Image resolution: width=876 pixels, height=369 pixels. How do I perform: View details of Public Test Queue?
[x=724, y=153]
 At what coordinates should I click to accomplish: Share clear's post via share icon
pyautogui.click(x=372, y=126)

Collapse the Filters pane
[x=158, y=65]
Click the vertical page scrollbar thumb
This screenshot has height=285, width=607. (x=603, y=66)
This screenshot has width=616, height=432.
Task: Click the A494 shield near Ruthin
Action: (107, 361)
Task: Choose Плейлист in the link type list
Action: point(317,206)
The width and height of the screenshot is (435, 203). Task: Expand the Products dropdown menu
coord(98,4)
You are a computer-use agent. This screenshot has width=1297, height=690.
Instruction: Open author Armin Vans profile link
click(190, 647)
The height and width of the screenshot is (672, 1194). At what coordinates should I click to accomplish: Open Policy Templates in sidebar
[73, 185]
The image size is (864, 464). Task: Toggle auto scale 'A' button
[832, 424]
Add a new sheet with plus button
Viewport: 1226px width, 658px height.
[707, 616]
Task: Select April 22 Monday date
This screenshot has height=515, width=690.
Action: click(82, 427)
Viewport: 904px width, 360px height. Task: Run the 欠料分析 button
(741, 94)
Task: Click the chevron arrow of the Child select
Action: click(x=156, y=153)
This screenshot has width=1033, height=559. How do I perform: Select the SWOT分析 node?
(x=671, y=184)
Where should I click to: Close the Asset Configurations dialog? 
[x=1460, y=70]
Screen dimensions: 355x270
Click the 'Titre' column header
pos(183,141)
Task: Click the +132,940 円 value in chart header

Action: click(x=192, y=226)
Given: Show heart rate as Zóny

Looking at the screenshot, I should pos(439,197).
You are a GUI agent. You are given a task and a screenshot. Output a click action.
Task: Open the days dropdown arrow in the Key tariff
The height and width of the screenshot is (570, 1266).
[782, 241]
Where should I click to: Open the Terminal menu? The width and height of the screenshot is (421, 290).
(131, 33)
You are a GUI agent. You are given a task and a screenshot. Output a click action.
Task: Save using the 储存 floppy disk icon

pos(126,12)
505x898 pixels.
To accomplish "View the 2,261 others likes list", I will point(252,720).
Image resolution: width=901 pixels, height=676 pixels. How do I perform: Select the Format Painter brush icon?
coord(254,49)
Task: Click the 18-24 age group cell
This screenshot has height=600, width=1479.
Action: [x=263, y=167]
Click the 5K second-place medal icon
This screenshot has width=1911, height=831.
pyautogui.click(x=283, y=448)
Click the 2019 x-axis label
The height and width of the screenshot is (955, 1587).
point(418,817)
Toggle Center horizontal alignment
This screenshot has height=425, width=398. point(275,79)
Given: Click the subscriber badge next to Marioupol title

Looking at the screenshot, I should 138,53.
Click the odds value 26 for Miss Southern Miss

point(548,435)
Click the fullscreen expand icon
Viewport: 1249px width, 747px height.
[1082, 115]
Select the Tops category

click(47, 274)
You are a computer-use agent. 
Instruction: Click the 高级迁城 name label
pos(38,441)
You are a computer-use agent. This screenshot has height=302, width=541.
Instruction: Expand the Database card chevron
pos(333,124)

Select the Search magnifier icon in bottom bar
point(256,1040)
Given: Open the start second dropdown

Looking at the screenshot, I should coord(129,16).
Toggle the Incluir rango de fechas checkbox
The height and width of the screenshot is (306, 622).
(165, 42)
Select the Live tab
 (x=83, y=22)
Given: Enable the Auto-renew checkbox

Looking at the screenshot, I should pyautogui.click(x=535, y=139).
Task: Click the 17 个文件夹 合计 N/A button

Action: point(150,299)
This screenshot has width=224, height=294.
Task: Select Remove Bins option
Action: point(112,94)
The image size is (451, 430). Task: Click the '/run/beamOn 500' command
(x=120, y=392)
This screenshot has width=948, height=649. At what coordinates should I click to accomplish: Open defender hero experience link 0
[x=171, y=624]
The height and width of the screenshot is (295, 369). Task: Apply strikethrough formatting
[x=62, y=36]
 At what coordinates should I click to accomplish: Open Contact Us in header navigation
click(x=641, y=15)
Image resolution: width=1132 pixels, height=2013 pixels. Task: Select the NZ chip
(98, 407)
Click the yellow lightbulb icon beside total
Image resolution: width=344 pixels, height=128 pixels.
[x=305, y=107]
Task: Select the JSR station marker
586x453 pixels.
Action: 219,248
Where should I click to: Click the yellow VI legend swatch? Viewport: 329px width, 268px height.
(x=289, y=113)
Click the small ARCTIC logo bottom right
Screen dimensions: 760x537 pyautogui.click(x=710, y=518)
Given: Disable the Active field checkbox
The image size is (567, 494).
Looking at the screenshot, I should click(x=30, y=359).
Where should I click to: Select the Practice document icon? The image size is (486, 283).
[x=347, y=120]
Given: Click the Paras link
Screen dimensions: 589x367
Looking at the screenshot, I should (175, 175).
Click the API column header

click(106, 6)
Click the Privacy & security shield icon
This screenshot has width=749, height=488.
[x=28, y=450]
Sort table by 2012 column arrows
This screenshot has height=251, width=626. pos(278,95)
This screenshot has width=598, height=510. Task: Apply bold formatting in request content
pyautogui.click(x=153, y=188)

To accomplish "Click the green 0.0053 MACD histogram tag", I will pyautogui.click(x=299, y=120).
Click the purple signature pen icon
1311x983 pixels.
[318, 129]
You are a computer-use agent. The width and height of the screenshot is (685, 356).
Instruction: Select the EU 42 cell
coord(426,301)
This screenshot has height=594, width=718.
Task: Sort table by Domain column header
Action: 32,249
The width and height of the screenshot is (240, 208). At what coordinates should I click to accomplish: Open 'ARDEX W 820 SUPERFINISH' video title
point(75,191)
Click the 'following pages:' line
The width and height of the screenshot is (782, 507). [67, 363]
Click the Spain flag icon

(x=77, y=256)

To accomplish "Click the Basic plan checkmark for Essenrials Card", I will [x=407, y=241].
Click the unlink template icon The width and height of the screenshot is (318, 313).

* * *

What to produce
Working from the entries above, find every line in which the word "computer" occurs and copy it.

Exercise response
You are a computer-use agent. This screenshot has width=1297, height=690.
You are a computer-use agent. 
You are a computer-use agent. This screenshot has height=302, width=541.
You are a computer-use agent. The width and height of the screenshot is (685, 356).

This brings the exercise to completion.